-- begin Text extract --
I think the point i'm trying to make for myself is that what was the point?
That question is the basic foundation for every religion that mankind has ever invented. As such, the answer is way above my pay grade, except that I've never found much solace in any of the proposed answers.
My guess, and it's only a guess, is that he/she is still in limbo about the answer themselves and are still experimenting and probing. And that seems to me to be well and good, the stakes are high and the changes are permanent so it seems at least prudent to really, really be sure before you go. As Jerry used to sing:
Since it costs a lot to win, and even more to lose,
You and me bound to spend some time wond'rin' what to choose.
Goes to show, you don't ever know,
Watch each card you play and play it slow,
Wait until that deal come round,
Don't you let that deal go down, no, no.
Perhaps some of the native population was correct when they spoke of 'two-spirit' persons. That some of us are not one or the other, but both, and if that's the case its a hella lot harder to find that balance in life then it is for people who simply assume some mistake was made that can now be corrected.
And I know well what that conflict is like, in so many ways. Everyone wants you to be one or the other, to chose or lose - that is must be THIS OR THAT, never both.
-- end Text extract --
-- begin Material provided --
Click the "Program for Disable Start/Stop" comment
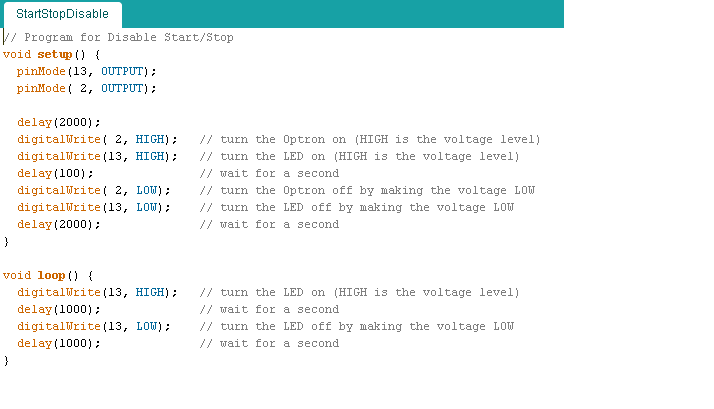 pos(124,38)
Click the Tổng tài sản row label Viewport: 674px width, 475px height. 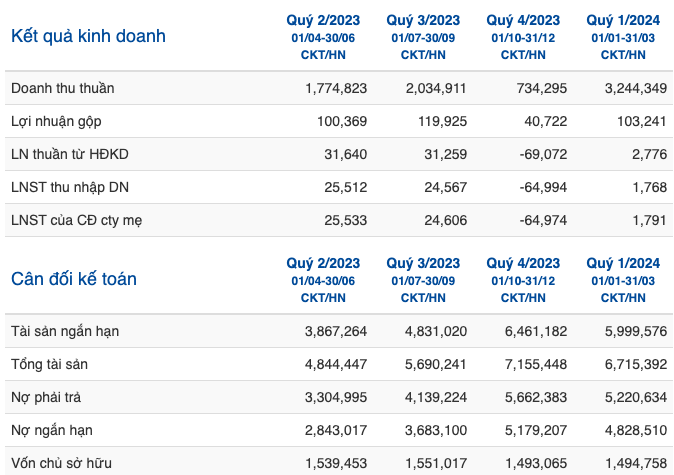pos(49,364)
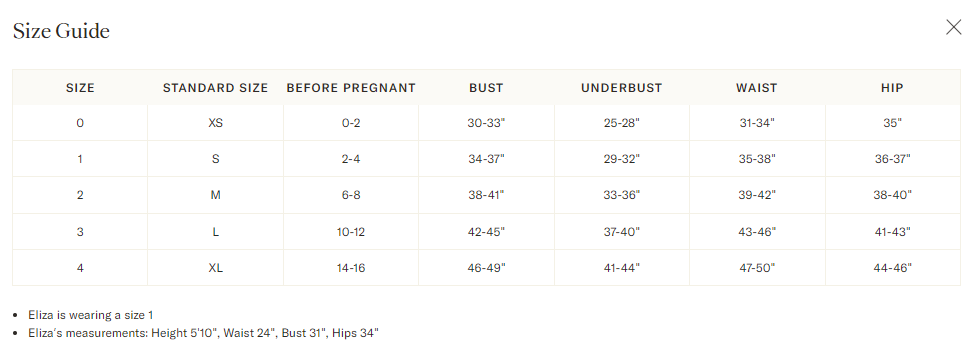This screenshot has height=363, width=971.
Task: Click the 33-36" underbust value
Action: [x=622, y=195]
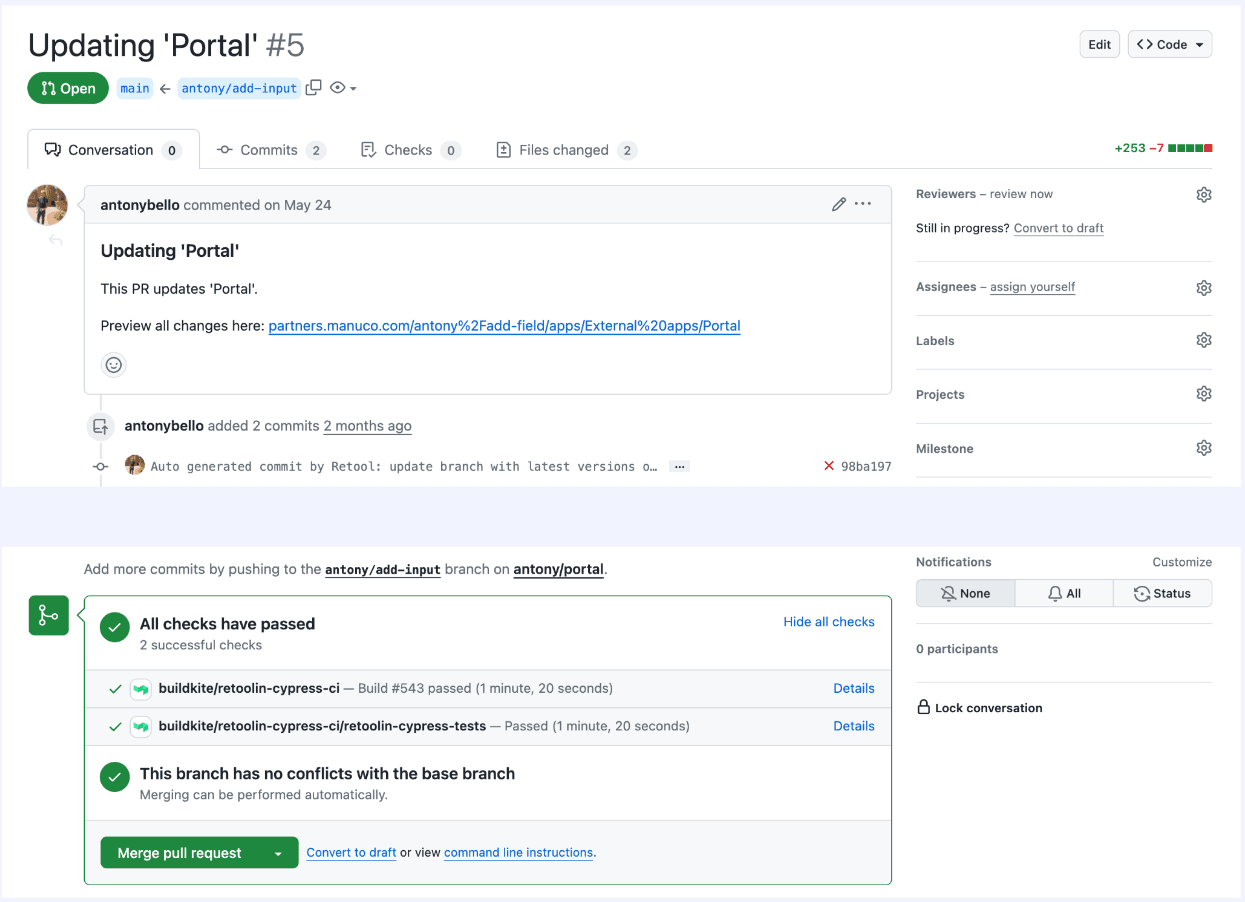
-- end Material provided --
Things to do:
(a) Answer these from the post:
(i) What does the post call the foundation for every religion that mankind has ever invented?
(ii) Who is named as having sung the quoted lines?
(iii) What term does the post say some of the native population used?
(b) Repeat the post word for word from "That question is" up to and including "down, no, no.".
The rows aren't needed here.

In response:
(a)
(i) The question "what was the point?"
(ii) Jerry.
(iii) "Two-spirit" persons.

(b)
That question is the basic foundation for every religion that mankind has ever invented. As such, the answer is way above my pay grade, except that I've never found much solace in any of the proposed answers.
My guess, and it's only a guess, is that he/she is still in limbo about the answer themselves and are still experimenting and probing. And that seems to me to be well and good, the stakes are high and the changes are permanent so it seems at least prudent to really, really be sure before you go. As Jerry used to sing:
Since it costs a lot to win, and even more to lose,
You and me bound to spend some time wond'rin' what to choose.
Goes to show, you don't ever know,
Watch each card you play and play it slow,
Wait until that deal come round,
Don't you let that deal go down, no, no.